Die Attacken werden schärfer: Die Banken, so fordern es Bundesfinanzminister Peer Steinbrück und Bundesbankpräsident Axel Weber, sollten gefälligst mehr Kredite vergeben. Dazu habe man sie schließlich gerettet.

Derlei Bankenschelte mag beim Wähler ankommen, doch sie hilft nicht weiter. Banken vergeben Kredite, um Geld zu verdienen. Das ist ihr Geschäft. Wenn sie jetzt weniger Kredite vergeben, dann weil ein nicht geringer Teil der deutschen Unternehmen in Zahlungsschwierigkeiten steckt.

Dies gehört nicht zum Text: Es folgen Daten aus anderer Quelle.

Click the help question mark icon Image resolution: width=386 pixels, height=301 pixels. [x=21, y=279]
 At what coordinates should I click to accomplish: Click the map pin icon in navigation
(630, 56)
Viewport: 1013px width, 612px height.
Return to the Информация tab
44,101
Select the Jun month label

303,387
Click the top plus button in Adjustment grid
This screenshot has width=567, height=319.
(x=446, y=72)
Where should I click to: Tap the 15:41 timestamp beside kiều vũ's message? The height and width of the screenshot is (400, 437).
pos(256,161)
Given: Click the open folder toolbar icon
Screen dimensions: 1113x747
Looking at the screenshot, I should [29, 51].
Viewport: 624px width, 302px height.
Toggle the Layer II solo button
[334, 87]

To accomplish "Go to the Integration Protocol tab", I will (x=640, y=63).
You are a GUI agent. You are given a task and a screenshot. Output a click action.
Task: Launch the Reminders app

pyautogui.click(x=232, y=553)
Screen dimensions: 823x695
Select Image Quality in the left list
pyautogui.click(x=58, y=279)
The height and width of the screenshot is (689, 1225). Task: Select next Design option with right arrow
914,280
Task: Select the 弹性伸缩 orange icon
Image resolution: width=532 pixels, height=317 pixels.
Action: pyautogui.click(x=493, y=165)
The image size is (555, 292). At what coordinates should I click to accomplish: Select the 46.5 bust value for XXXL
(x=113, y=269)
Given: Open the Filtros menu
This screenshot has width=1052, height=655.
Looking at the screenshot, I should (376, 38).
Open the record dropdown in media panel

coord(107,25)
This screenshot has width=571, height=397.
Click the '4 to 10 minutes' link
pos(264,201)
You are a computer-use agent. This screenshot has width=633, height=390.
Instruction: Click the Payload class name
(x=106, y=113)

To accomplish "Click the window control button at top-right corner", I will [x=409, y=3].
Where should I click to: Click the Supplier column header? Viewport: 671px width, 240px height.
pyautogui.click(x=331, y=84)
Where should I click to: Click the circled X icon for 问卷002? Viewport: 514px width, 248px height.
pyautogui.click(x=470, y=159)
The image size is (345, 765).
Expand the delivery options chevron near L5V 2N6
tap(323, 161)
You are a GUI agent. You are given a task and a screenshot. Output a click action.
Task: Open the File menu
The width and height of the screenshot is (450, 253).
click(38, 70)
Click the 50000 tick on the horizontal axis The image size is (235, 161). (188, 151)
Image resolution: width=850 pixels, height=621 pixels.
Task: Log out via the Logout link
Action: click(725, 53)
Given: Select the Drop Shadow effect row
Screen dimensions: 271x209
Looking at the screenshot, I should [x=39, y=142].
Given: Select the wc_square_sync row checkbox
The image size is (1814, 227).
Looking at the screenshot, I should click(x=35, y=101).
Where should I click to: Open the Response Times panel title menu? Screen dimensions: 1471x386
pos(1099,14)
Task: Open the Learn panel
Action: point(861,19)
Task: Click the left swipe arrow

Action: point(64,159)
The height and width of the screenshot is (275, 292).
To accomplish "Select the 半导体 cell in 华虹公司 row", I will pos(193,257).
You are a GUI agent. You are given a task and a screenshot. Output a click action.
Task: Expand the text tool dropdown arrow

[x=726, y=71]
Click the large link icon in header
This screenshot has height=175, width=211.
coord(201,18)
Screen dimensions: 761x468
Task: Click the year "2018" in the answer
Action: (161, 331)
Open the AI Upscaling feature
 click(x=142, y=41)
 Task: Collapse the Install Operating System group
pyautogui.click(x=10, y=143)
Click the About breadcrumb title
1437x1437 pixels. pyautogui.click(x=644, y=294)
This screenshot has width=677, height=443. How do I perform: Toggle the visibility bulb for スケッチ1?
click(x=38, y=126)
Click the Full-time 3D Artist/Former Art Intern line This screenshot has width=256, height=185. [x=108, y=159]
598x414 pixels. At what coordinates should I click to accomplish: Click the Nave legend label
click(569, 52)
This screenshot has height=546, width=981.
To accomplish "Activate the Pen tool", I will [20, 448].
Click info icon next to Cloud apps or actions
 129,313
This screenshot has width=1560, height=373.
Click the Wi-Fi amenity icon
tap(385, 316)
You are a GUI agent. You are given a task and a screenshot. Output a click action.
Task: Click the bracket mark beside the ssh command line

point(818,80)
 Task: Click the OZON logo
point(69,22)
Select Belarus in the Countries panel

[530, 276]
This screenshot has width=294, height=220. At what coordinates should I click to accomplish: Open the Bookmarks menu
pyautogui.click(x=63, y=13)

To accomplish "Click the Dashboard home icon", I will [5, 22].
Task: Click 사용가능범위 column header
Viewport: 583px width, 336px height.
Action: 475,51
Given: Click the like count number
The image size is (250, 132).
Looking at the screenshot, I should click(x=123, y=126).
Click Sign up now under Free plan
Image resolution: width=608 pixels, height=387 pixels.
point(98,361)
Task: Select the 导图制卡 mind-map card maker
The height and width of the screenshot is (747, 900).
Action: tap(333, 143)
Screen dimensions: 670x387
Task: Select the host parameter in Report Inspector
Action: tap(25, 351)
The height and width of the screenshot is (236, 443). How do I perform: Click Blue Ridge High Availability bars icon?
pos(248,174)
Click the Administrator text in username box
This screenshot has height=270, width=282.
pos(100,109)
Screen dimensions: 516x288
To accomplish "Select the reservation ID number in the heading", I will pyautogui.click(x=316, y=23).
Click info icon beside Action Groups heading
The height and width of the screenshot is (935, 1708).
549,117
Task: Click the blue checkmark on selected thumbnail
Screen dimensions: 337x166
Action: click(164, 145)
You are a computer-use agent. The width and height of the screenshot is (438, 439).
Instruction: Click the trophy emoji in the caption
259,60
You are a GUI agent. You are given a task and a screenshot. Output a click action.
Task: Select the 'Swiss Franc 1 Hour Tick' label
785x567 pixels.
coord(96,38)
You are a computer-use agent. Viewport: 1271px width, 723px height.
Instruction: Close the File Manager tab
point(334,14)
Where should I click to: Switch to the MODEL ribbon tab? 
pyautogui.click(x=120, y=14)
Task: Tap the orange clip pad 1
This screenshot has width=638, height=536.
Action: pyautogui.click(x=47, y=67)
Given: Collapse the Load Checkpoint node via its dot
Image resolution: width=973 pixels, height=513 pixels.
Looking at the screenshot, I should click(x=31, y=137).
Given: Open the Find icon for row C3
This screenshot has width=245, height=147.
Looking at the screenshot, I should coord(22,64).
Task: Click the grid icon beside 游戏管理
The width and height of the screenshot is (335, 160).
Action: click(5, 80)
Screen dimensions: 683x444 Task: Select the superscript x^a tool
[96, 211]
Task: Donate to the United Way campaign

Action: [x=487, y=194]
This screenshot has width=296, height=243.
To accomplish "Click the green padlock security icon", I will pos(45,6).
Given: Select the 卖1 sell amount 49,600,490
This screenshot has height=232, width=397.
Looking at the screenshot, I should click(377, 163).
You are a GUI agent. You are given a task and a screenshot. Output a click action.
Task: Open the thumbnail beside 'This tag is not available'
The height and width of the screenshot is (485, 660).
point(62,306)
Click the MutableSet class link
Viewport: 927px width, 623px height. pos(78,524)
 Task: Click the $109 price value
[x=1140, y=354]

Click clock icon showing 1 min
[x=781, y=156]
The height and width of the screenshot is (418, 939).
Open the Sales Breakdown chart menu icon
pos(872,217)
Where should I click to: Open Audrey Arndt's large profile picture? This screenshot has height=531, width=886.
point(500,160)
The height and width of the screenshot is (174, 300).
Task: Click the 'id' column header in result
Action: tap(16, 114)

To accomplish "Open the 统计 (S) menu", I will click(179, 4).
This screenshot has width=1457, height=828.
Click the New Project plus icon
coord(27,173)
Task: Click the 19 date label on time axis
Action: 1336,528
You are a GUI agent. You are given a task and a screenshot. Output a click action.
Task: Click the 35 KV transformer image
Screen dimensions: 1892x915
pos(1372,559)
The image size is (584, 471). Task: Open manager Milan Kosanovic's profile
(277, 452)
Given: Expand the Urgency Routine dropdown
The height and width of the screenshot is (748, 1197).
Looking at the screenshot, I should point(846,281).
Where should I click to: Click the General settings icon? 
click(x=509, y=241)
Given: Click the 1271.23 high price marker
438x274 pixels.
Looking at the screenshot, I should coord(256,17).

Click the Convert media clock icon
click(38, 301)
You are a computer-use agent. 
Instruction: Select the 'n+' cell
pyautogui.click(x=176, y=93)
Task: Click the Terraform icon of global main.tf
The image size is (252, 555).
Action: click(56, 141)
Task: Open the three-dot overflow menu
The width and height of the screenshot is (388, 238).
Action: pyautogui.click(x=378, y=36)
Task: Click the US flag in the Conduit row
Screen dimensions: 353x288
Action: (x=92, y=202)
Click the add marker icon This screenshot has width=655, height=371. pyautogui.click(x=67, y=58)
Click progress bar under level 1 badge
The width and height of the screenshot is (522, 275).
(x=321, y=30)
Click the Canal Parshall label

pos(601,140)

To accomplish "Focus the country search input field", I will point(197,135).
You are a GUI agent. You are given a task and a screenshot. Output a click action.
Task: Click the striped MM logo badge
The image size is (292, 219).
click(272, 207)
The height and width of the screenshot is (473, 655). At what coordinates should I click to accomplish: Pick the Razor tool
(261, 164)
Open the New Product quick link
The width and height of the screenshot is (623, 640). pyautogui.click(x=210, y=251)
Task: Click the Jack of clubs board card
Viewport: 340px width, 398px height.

Kein ehrbarer Bankier – und genau nach diesem ruft ja die Politik – darf diesen Firmen Geld verleihen, nicht zuletzt weil er die Einlagen der Sparer riskieren würde. Das Problem liegt bei den Kreditnehmern, nicht bei den Banken. Wenn der Staat etwas dagegen tun will, muss er neue Konjunkturprogramme auflegen. Dann kommt wieder Geld in die Kassen der Firmen und ihre Bonität steigt.

Natürlich kommt es immer häufiger vor, dass auch gesunde Unternehmen keinen Kredit bekommen. Das aber liegt daran, dass die Bilanzen der Banken noch nicht repariert sind. Bei vielen wird das Eigenkapital knapp. Ohne Kapital aber können sie keine Kredite vergeben, da helfen auch die Milliardenspritzen der Europäischen Zentralbank nichts. Denn die versorgt die Banken mit Liquidität (also mit geliehenem Geld), nicht mit Kapital. Letzteres kann nur der Staat verabreichen.

Wenn Steinbrück will, dass die Banken mehr Kredite vergeben, muss er also mehr für die Konjunktur tun und die Banken rekapitalisieren. Doch dazu ist er nicht bereit. Es kommt eben beim Wähler nicht gut an.

Völlig falsch ist die Forderung der Gewerkschaften, der Staat solle die Institute, an denen er beteiligt ist, dazu zwingen Kredite zu vergeben. Er kann für diese Banken allgemeine Richtlinien erlassen. Über die Vergabe von Krediten sollten hingegen weiter Experten entscheiden.